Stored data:
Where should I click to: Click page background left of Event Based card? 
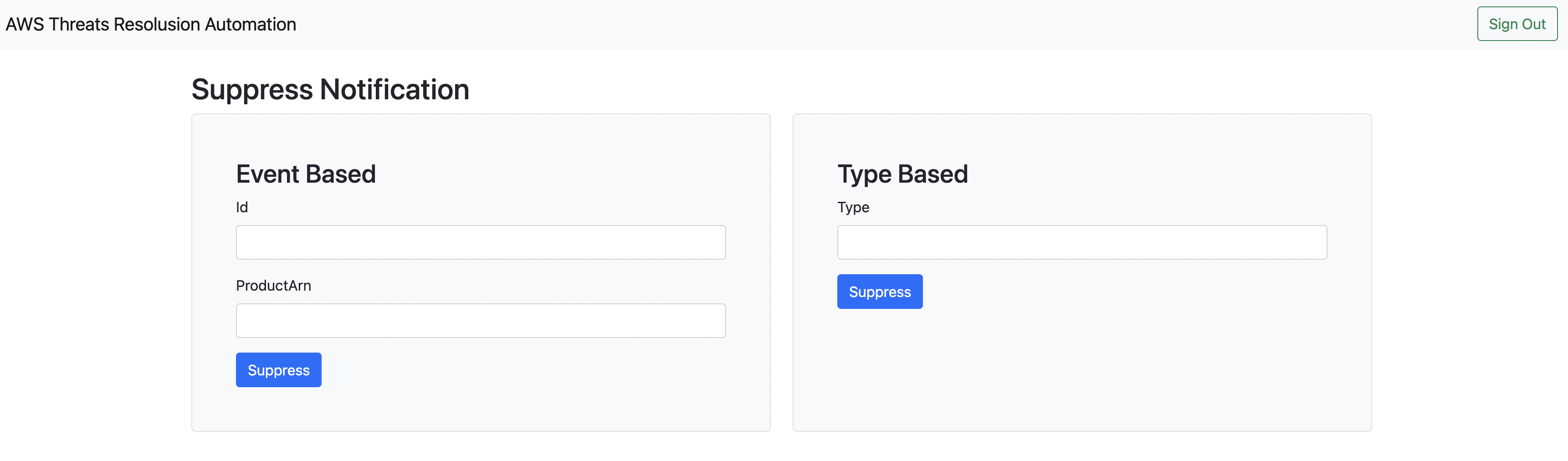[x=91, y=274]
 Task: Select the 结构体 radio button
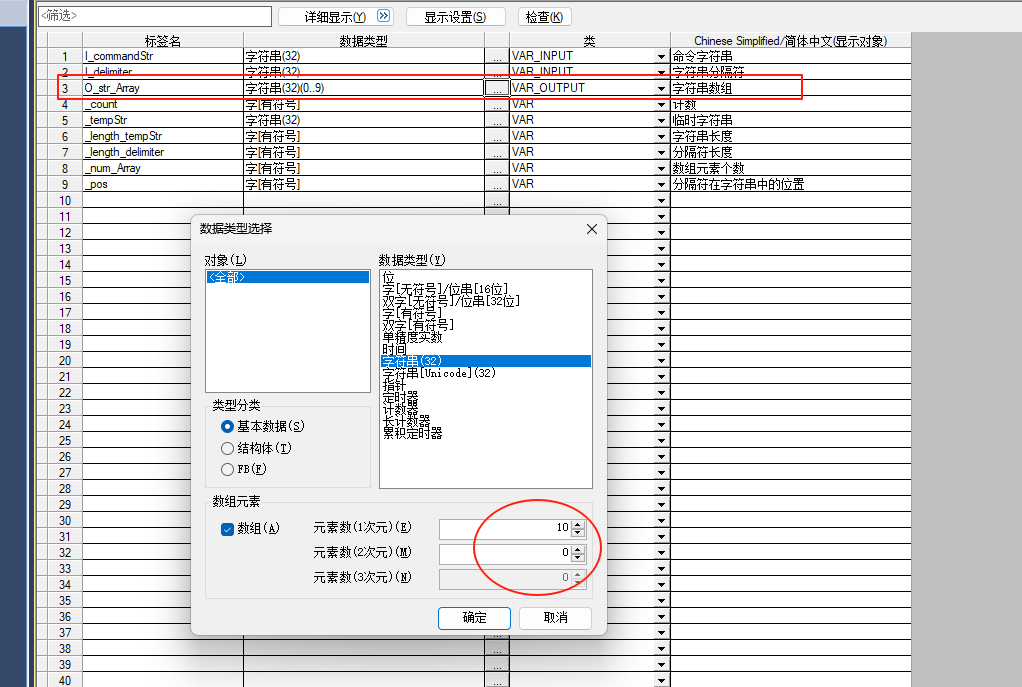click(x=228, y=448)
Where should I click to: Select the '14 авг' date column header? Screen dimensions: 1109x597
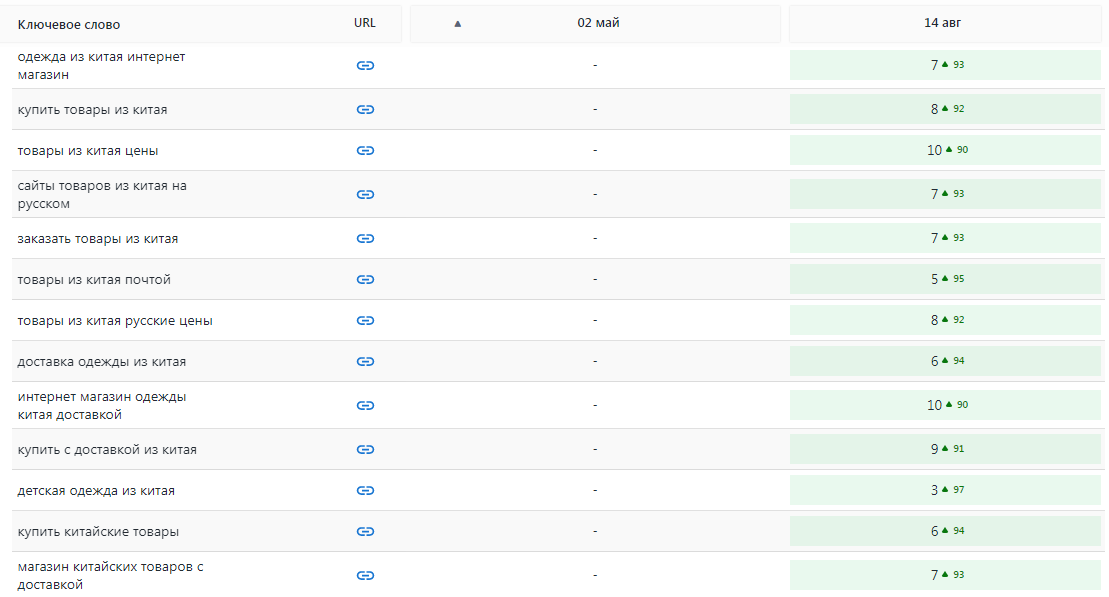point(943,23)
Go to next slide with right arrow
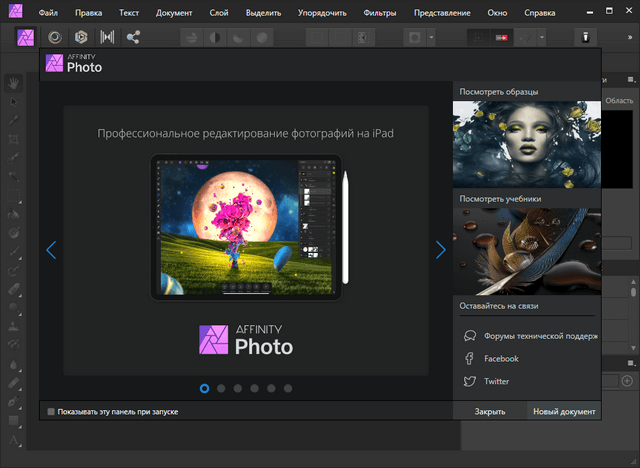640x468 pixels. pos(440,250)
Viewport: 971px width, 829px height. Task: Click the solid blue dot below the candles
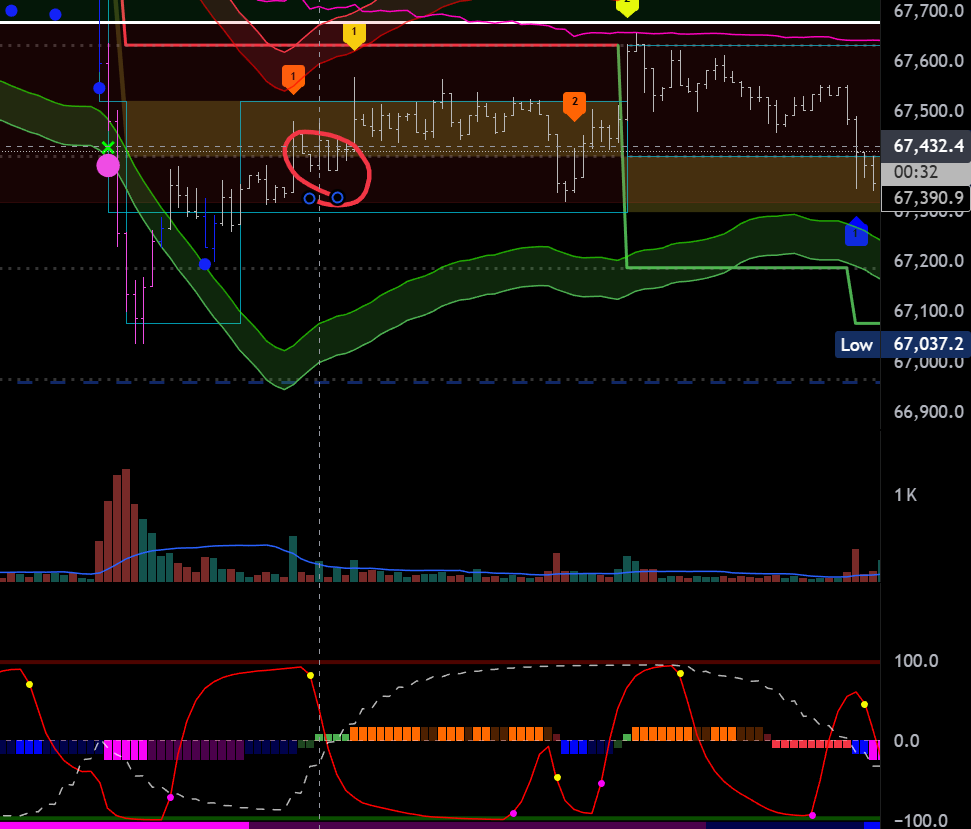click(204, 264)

__EXERCISE DESCRIPTION__:
Would you mind repeating the records above exactly, without the pictures?

__ANSWER BELOW__:
Where should I click to: Click page background left of Event Based card? 
[x=91, y=274]
 Task: Select the 结构体 radio button
click(x=228, y=448)
Where should I click to: Select the '14 авг' date column header? Screen dimensions: 1109x597
point(943,23)
Go to next slide with right arrow
640x468 pixels. pos(440,250)
Viewport: 971px width, 829px height. Task: Click the solid blue dot below the candles
click(204, 264)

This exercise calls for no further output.